Date: 2004-12-04 21:23
Subject: not much to see here, just a self-reminder.
so, regular readers of this journal would probably note that i often vacillate between being bored off my ass and not really knowing how to keep myself occupied and between being completely overloaded with shit to do that i really just don't feel like doing. i think, for a moment, at least, i'm happy to say that i've acheived a state which is neither of those. overloaded with shit to do - yes - but it's all shaping up to be stuff that i want to do. i'm not sure if it's because the semester is coming to a close and i'm freeing up neural cycles to do other things, or if maybe it's just the alignment of the planets, but there's a ton of cool shit in the queue these days. a short list, as a reminder to myself...

...the pigskin project
...searching for chicken little
...r/t video contest
...poketron (no, not pokemon)
Music: INXS - Never Tear Us Apart
Mood: hungry


Date: 2004-12-06 16:00
Subject: die, evil dog-like creature!
Quiz name: Which absurd cat are you?
Result: You scored as Pissed at the World Cat
What's it mean: And here we have the next serial killer. Try having some cotton candy, it'll make you feel all warm and fuzzy inside, Psycho.


Date: 2004-12-09 15:58
Subject: 1 down, 3 to go, so pissed off!!!
i walked out of the crypto final thinking that i'd easily scored in the upper 90% range. then i thought about it a little more, and i realized that once again, dumbfuck mistakes had bitten me in the ass. i knew how to do every problem on the exam, but for some reason which will forever remain a mystery, i wrote down 199-1 = 190 - and of course, this fuckup blew the computations for the entire rest of the problem. then i realized another mistake of a similar nature on a different problem. in both cases, i knew the theory behind the problem, but stupid fucking first-grade arithmetic kicked me in the balls. if this were an exam done in the math testing center with unlimited time, i'd have had the time to check my work and catch these errors. but noooo.... time crunch on math exam make ravyn become stupid!

> Aim 1: Reproduce the journal entries from "Date: 2004-12-06 16:00" to "fuzzy inside, Psycho.".
> Aim 2: In the journal entries, what music is listed for the entry dated 2004-12-04?

Rows from a dataset:

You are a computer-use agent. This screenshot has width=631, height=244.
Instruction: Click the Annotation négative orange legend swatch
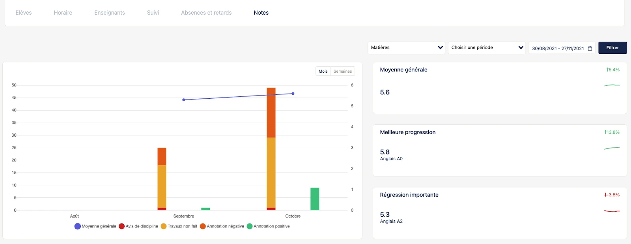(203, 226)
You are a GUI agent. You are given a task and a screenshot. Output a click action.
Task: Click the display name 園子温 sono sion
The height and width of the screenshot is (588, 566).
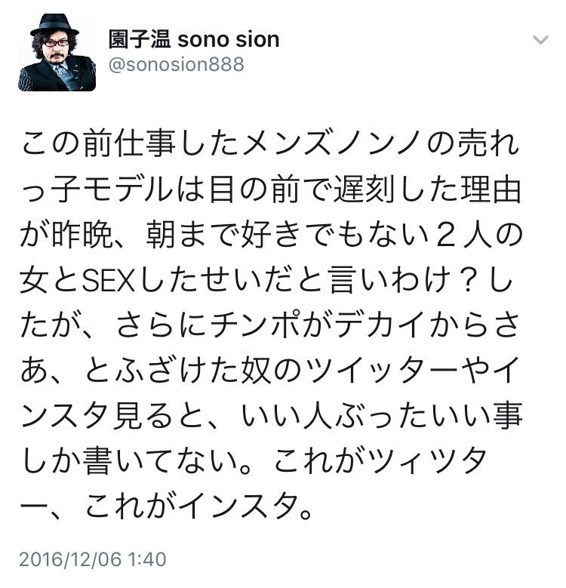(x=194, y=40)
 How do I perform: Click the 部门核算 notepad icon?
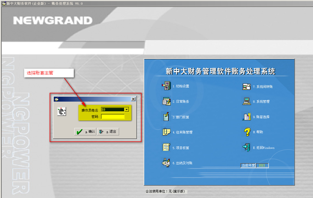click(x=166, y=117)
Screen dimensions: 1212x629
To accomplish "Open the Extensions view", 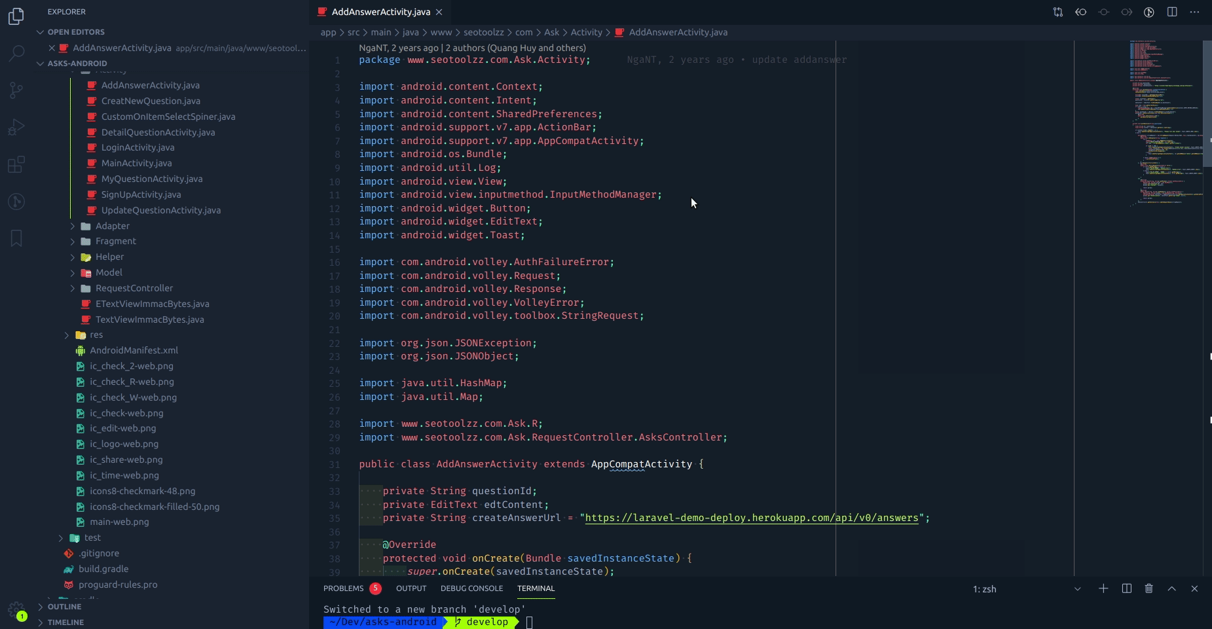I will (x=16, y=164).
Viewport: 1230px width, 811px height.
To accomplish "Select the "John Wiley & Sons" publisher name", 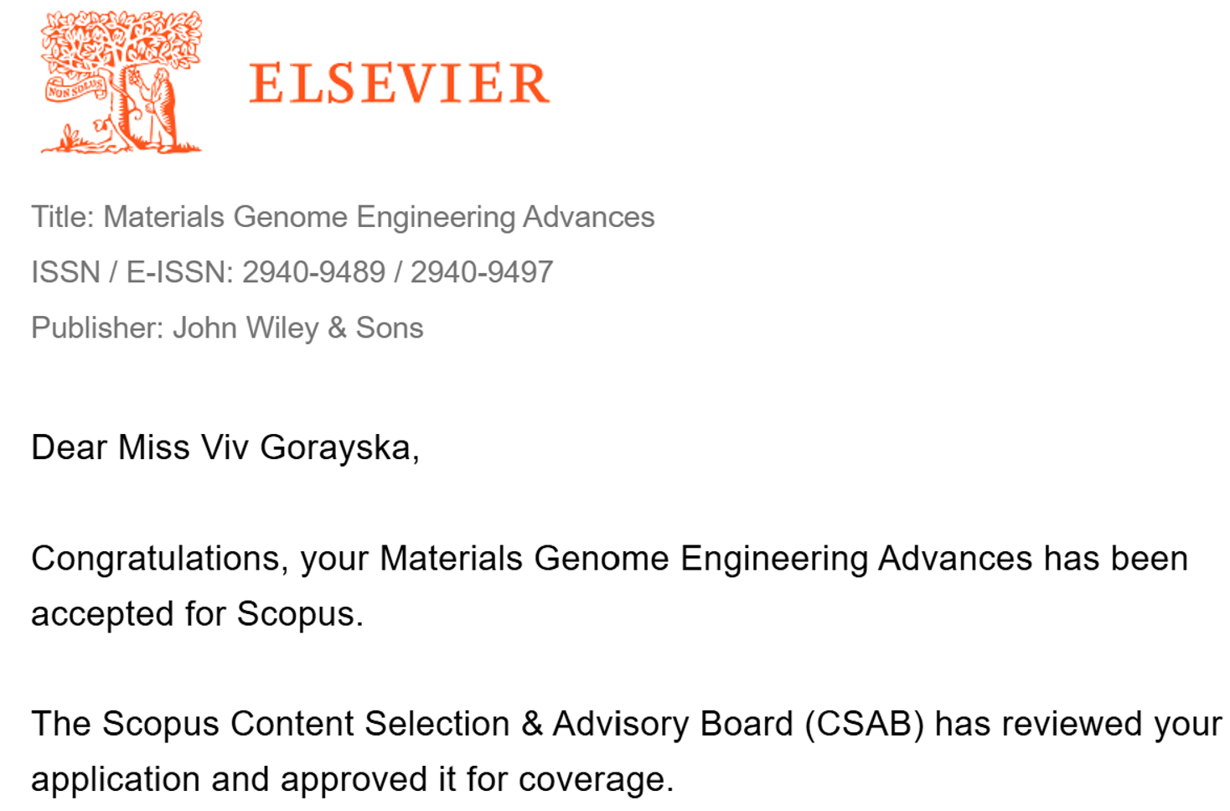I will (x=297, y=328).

> Correct result 1:
Date: 2004-12-06 16:00
Subject: die, evil dog-like creature!
Quiz name: Which absurd cat are you?
Result: You scored as Pissed at the World Cat
What's it mean: And here we have the next serial killer. Try having some cotton candy, it'll make you feel all warm and fuzzy inside, Psycho.

> Correct result 2: INXS - Never Tear Us Apart